EXTRACT TO READ:
The Bank Crisis Has Democrats Scrambling Behind The Scenes To Find A Scapegoat
Democratic representatives are scrambling in the wake of the potentially contagious Silicon Valley Bank implosion, looking for a way to divert attention away from them should the crisis expand. One avenue for scapegoating the event that has been suggested among Dems and the media is to blame a 2018 law that eased Dodd-Frank capital requirements for midsize and […]
Democratic representatives are scrambling in the wake of the potentially contagious Silicon Valley Bank implosion, looking for a way to divert attention away from them should the crisis expand.
One avenue for scapegoating the event that has been suggested among Dems and the media is to blame a 2018 law that eased Dodd-Frank capital requirements for midsize and small banks. Republicans led the effort to pass the law, which President Donald Trump signed, but 33 House Democrats and 17 Senate Democrats also voted for it.
No mention, of course, of the cancerous exposure SVB had to numerous woke investments through venture capital, including money losing ESG related projects, climate change-based companies and World Economic Forum stakeholder capitalism projects.
The Dems have found their narrative, which is an old narrative: “The conservatives did it.”
What Democrats do not seem to understand is that the easing of Dodd-Frank capital requirements was in direct response to the Federal Reserve’s announced plan to tighten liquidity and raise interest rates through 2018. With more expensive credit and a shrinking Fed balance sheet, reducing requirements for bank buffers was one of the few ways to prevent the stimulus addicted lending sector from plummeting. The extra capital also allowed banks to continue lending to companies that engage in stock buybacks, keeping stock markets afloat.
With a larger capital buffer even more liquidity dries up, revealing the true economic weakness underneath that Dems have denied for the past few years. So, if Biden and the Dems get what they want (more strict capital requirements for banks), then there will be an even swifter collapse of markets and the overall economy due to lack of liquidity.
By the end of 2018, markets began to plunge anyway under the strain of higher interest rates, which led to the Fed reversing course, and this seems to be what Democrats are really hoping for. They have called for endless liquidity measures and have consistently demanded lower rates and looser monetary policy. However, when Donald Trump’s Administration called for rate cuts during his term, Dems attacked. Once again, when Republicans do it, it’s wrong; when they do it, it’s good policy.

REQUIRED ACTION: Return the part of the article on the Silicon Valley Bank collapse between "By the end of" and "it’s good policy.", inclusive, copied word for word. The rows that come next have no connection to the article on the Silicon Valley Bank collapse.

DATASET ENTRIES:
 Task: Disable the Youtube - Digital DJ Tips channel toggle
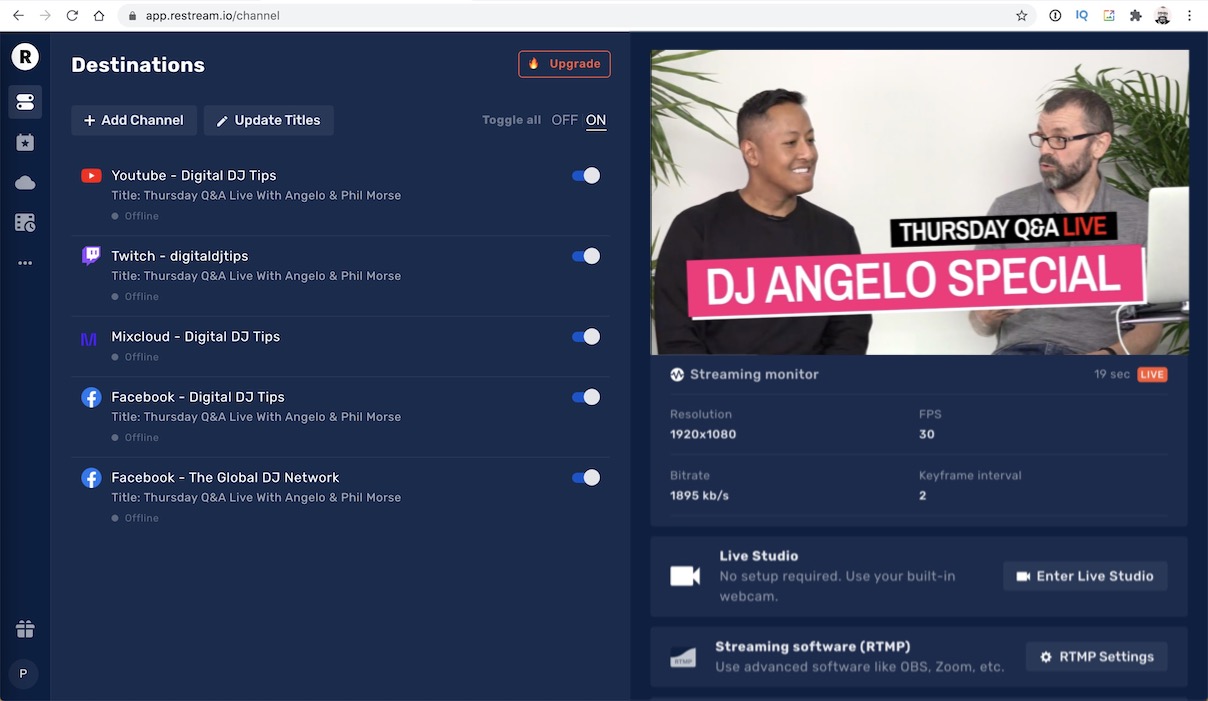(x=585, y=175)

---

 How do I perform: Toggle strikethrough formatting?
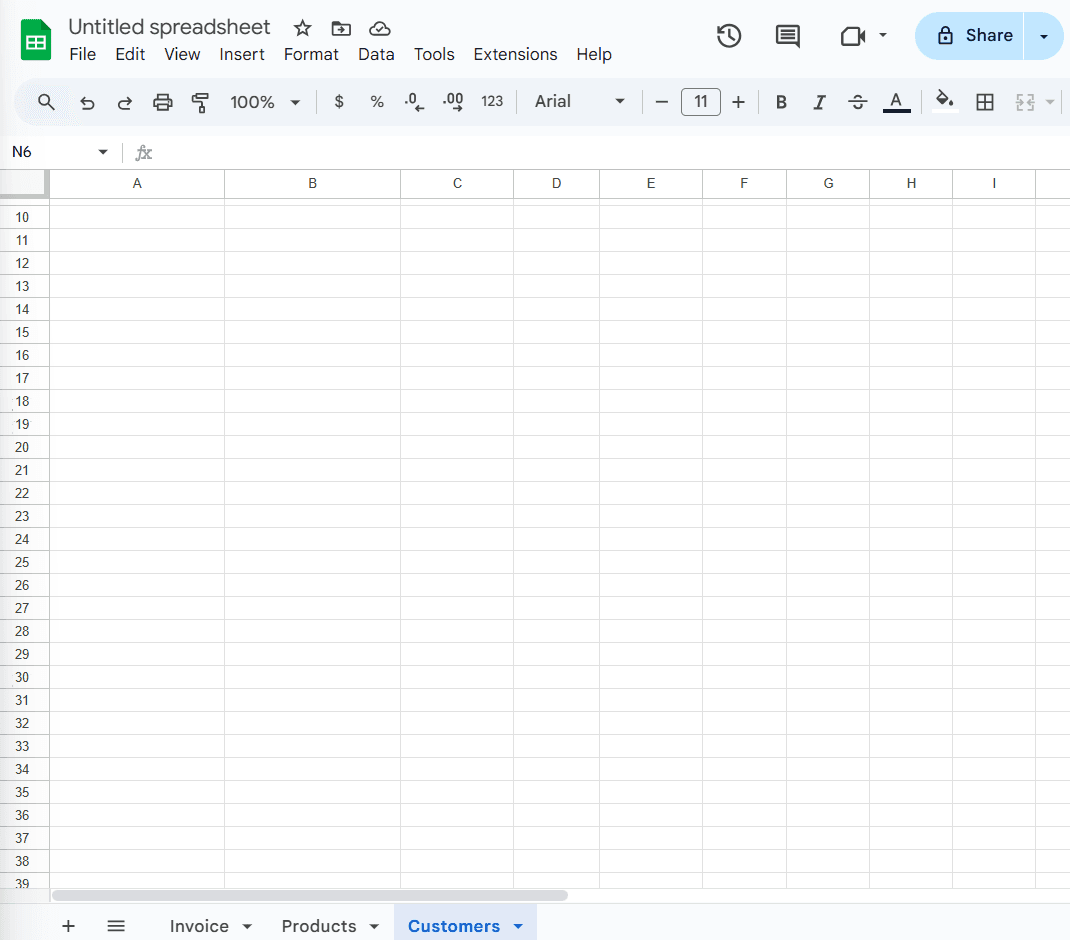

==

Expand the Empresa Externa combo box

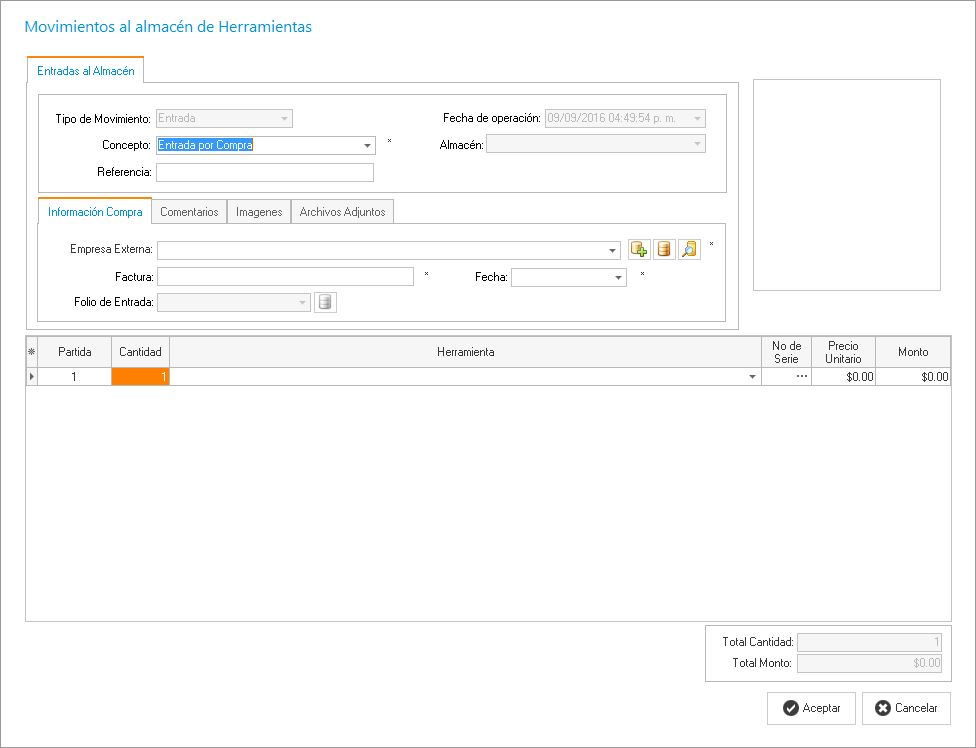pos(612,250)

REPLY:
By the end of 2018, markets began to plunge anyway under the strain of higher interest rates, which led to the Fed reversing course, and this seems to be what Democrats are really hoping for. They have called for endless liquidity measures and have consistently demanded lower rates and looser monetary policy. However, when Donald Trump’s Administration called for rate cuts during his term, Dems attacked. Once again, when Republicans do it, it’s wrong; when they do it, it’s good policy.